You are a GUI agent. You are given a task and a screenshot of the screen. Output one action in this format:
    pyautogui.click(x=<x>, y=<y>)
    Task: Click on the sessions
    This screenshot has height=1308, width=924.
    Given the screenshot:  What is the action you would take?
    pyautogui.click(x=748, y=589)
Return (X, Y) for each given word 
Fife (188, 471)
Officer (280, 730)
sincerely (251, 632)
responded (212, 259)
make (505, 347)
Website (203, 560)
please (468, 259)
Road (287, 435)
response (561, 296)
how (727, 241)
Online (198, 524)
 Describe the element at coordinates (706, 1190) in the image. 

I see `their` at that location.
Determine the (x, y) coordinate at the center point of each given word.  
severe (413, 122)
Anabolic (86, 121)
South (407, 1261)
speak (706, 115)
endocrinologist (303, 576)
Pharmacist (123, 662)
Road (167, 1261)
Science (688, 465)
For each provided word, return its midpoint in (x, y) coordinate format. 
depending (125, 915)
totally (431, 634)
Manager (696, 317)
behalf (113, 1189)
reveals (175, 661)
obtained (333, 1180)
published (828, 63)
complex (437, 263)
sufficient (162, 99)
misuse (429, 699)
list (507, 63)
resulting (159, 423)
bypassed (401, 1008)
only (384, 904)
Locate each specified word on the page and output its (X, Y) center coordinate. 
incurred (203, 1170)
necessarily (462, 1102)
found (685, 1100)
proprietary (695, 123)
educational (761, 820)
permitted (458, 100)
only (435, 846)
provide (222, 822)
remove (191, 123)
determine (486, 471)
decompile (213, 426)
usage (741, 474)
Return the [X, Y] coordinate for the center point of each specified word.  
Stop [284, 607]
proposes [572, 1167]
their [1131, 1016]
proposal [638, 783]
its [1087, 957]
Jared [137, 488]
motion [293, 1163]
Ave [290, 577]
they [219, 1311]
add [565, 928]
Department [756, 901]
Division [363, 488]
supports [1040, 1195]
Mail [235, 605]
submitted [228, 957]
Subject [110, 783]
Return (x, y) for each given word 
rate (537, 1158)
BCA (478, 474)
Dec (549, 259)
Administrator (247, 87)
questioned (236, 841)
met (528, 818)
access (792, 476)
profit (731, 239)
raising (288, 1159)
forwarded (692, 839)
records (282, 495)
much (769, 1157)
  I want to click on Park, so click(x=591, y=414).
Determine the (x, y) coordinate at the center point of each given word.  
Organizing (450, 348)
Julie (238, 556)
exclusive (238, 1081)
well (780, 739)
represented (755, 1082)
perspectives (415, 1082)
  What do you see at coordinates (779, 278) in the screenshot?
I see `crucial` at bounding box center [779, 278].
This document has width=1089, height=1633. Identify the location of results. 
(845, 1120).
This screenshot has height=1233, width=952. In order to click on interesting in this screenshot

● **Task instructions**
Rewrite the listing from the line with "For each provided" up to and including the line with "they [219, 1311]", putting "given" wherever "specified" appears and leaving everything else unchanged.

● **Answer to the problem**
For each provided word, return its midpoint in (x, y) coordinate format. 
depending (125, 915)
totally (431, 634)
Manager (696, 317)
behalf (113, 1189)
reveals (175, 661)
obtained (333, 1180)
published (828, 63)
complex (437, 263)
sufficient (162, 99)
misuse (429, 699)
list (507, 63)
resulting (159, 423)
bypassed (401, 1008)
only (384, 904)
Locate each given word on the page and output its (X, Y) center coordinate. 
incurred (203, 1170)
necessarily (462, 1102)
found (685, 1100)
proprietary (695, 123)
educational (761, 820)
permitted (458, 100)
only (435, 846)
provide (222, 822)
remove (191, 123)
determine (486, 471)
decompile (213, 426)
usage (741, 474)
Return the [X, Y] coordinate for the center point of each given word.  
Stop [284, 607]
proposes [572, 1167]
their [1131, 1016]
proposal [638, 783]
its [1087, 957]
Jared [137, 488]
motion [293, 1163]
Ave [290, 577]
they [219, 1311]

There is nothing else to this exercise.